Required action: A faithful copy is required: transcribe each line below exactly, minus the pictures.

The records:
+++++
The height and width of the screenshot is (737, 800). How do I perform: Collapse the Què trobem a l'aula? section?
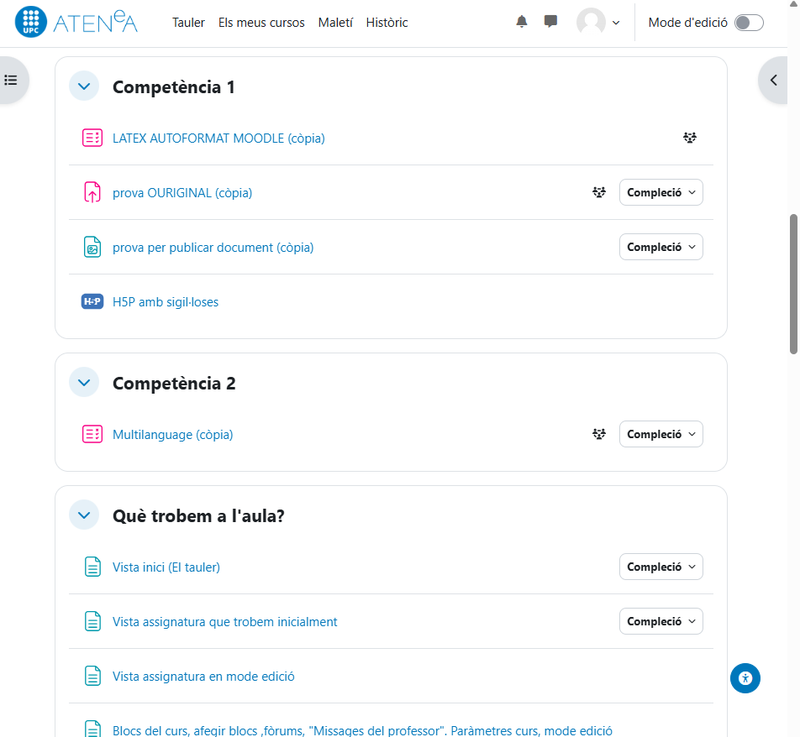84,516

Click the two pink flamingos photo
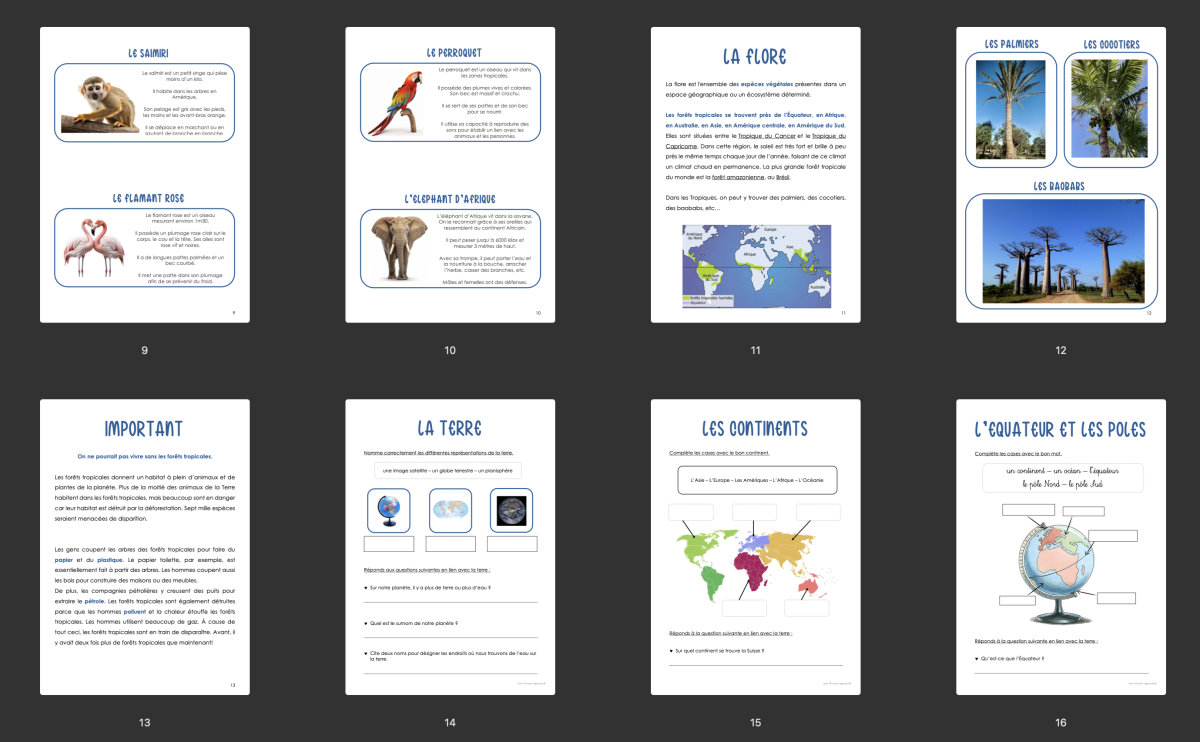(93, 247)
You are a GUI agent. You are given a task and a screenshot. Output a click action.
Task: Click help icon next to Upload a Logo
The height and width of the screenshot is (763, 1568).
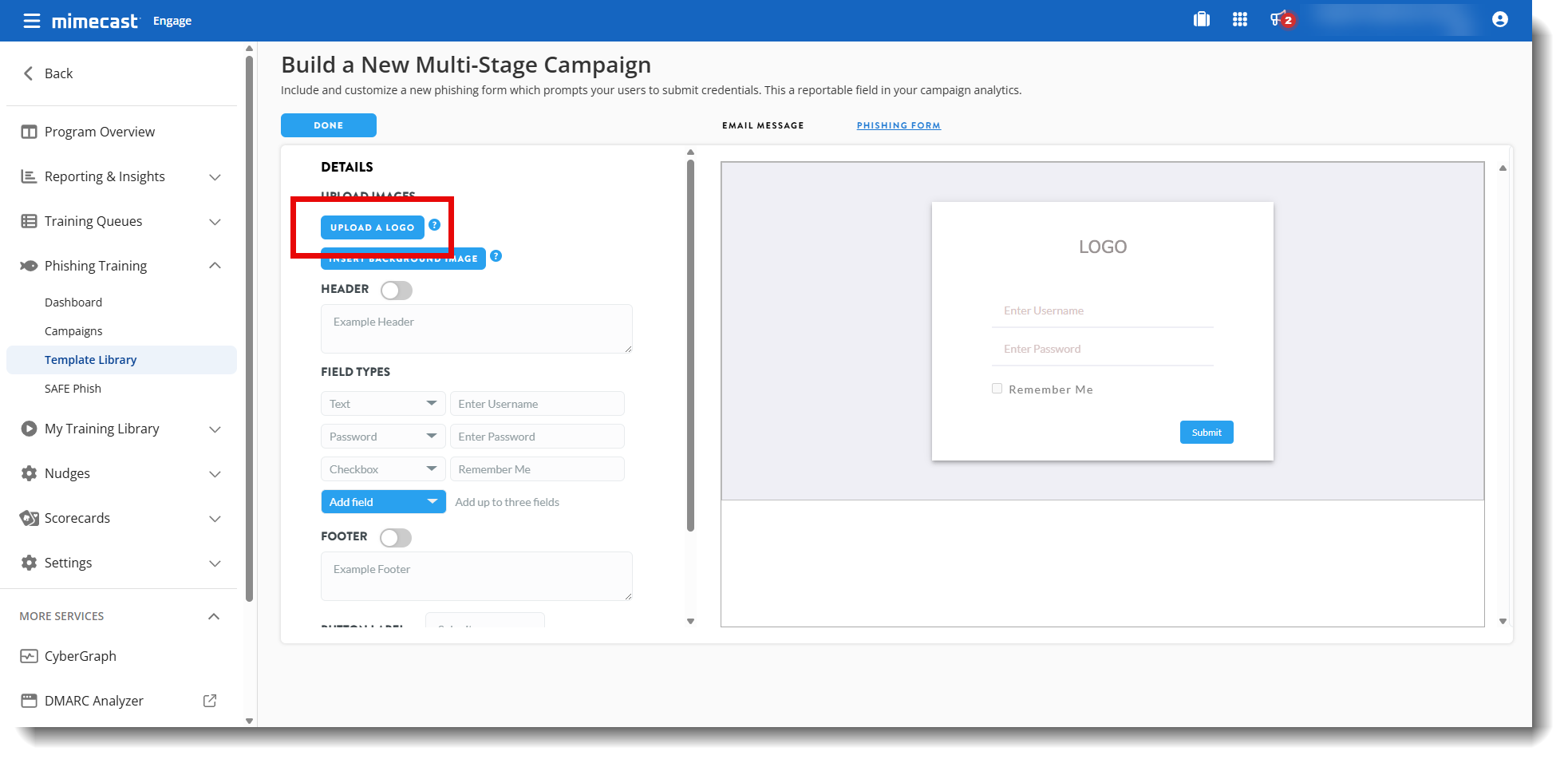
+++++
Response area:
The height and width of the screenshot is (737, 800). How do I perform: Collapse the Què trobem a l'aula? section?
84,516

Click the two pink flamingos photo
(93, 247)
You are a GUI agent. You are given a task and a screenshot. Output a click action.
Task: Click help icon next to Upload a Logo
The height and width of the screenshot is (763, 1568).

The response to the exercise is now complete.